(Data entries)

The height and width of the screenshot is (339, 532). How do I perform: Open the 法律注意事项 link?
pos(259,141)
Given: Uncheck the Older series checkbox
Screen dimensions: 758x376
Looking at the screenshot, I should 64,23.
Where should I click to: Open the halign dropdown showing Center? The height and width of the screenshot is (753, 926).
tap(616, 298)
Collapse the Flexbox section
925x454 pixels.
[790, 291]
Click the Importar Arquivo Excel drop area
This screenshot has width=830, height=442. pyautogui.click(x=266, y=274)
---
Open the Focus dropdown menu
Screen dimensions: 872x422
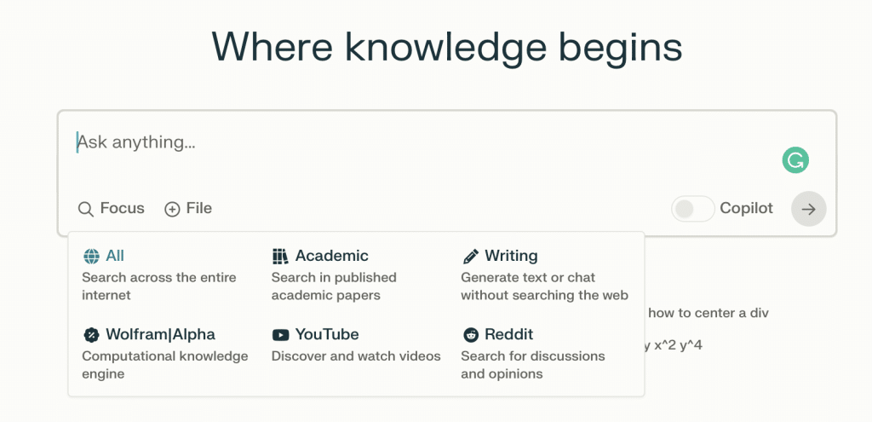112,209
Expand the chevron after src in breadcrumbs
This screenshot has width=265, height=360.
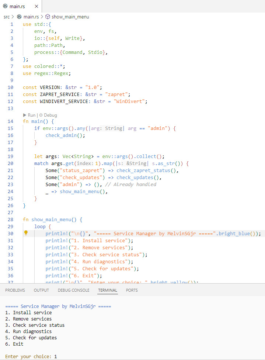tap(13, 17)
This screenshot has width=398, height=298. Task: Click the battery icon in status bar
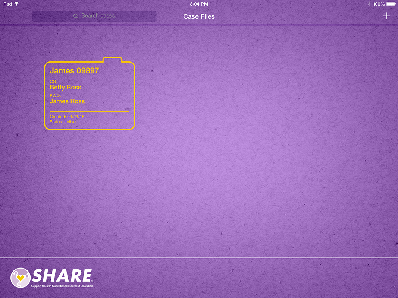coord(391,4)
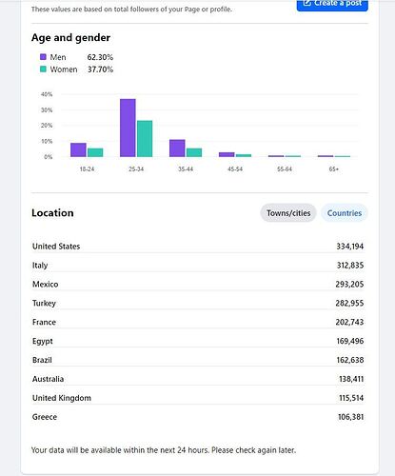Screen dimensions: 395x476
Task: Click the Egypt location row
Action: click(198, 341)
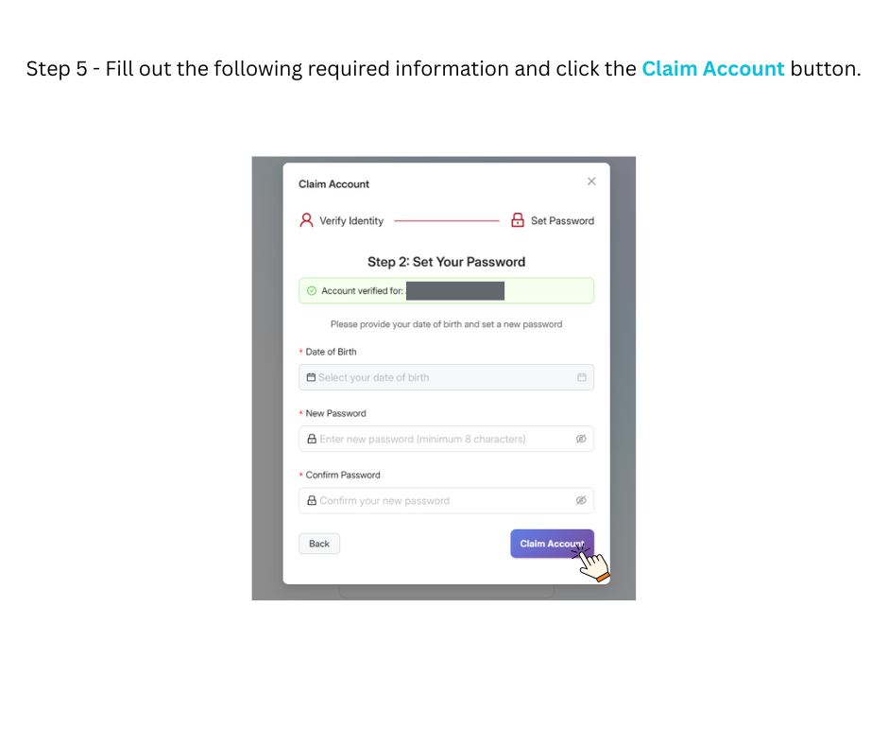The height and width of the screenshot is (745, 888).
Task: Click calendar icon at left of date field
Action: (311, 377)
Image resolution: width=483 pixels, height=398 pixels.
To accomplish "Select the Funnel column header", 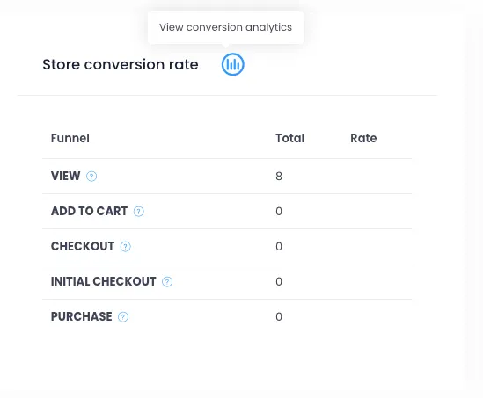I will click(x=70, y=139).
---
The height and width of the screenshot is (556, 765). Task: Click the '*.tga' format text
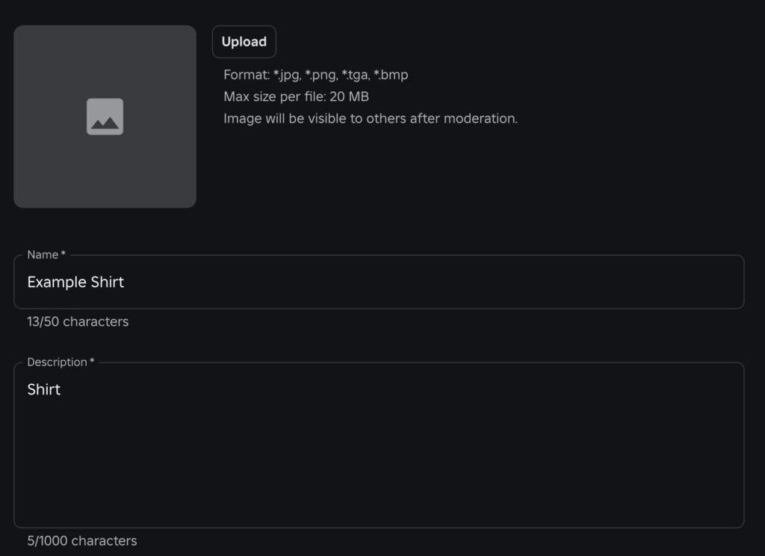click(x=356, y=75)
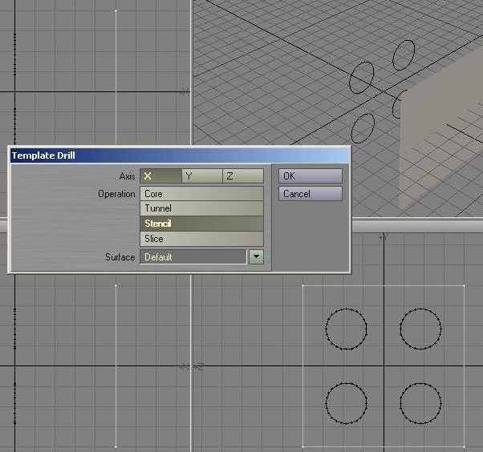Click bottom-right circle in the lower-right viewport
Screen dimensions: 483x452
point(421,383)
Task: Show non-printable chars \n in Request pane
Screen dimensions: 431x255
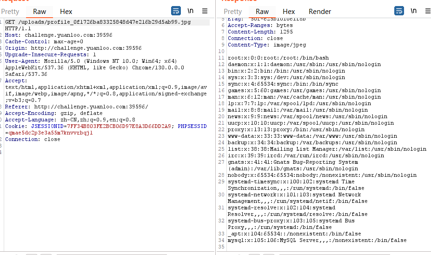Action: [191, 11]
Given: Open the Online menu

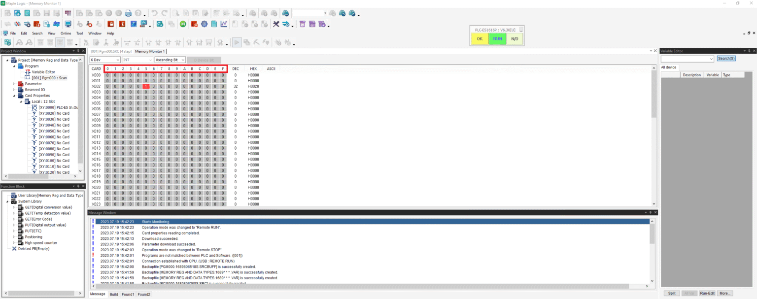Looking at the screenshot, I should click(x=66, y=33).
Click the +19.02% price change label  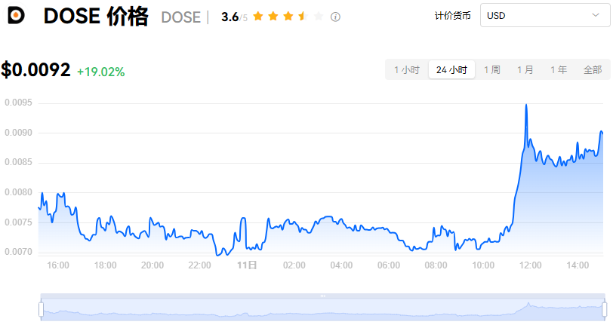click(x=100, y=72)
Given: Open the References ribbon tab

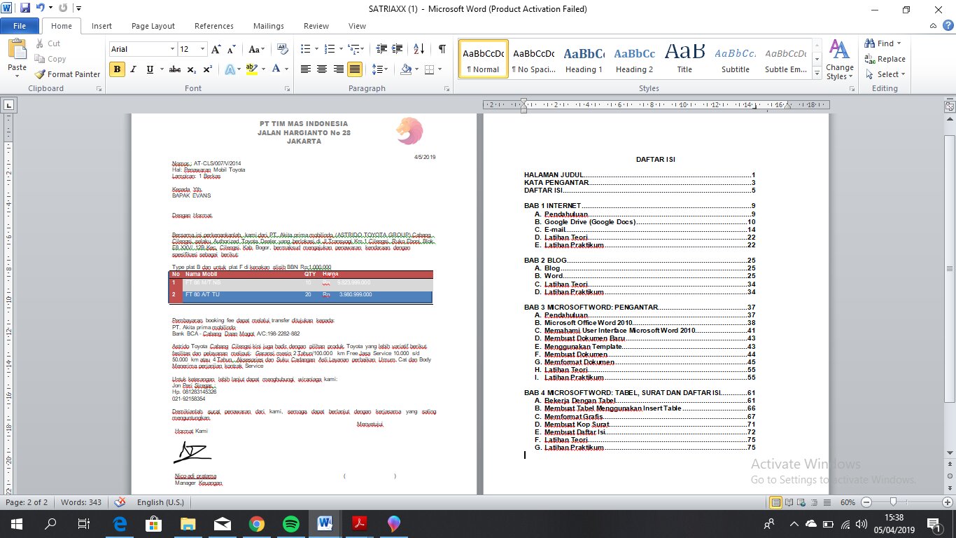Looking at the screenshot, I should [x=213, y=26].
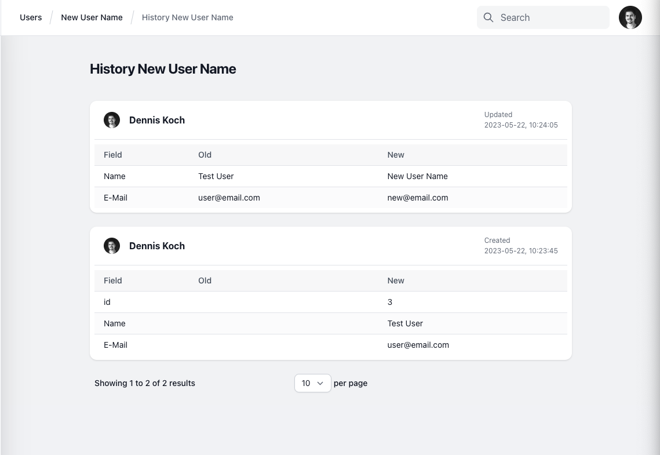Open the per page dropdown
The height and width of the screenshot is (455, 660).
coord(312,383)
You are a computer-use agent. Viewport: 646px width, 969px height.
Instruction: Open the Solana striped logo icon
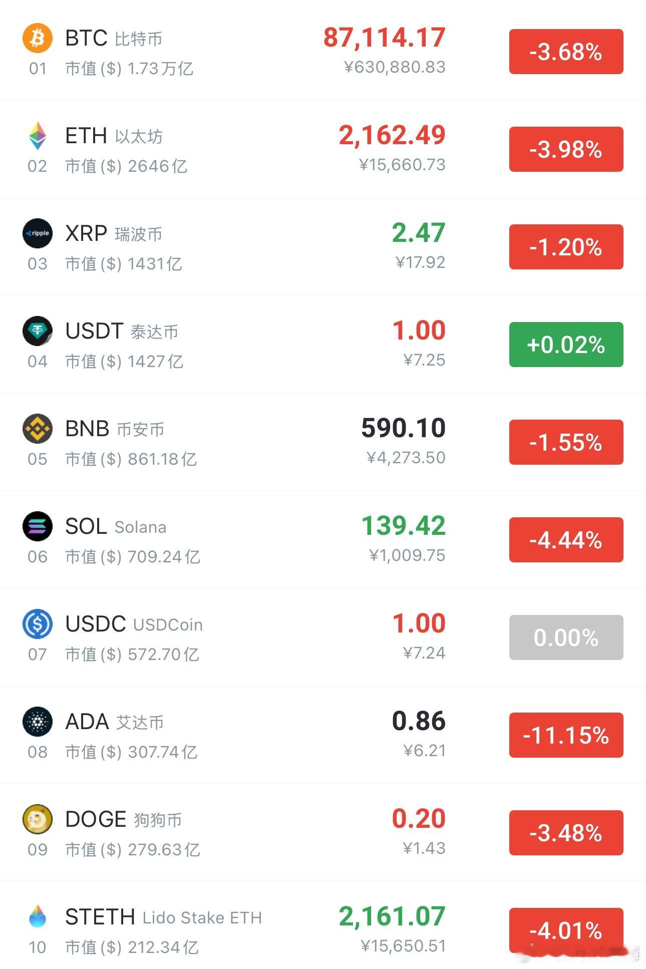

TASK ITEM - Go to the line above that has "Given: Open the References ribbon tab" and copy exactly from there down to the line that has "Instruction: Open the", both included. Leave the pictures out.

EXERCISE RESULT -
Given: Open the References ribbon tab

Looking at the screenshot, I should [x=213, y=26].
Open the per page dropdown
The height and width of the screenshot is (455, 660).
coord(312,383)
You are a computer-use agent. Viewport: 646px width, 969px height.
Instruction: Open the Solana striped logo icon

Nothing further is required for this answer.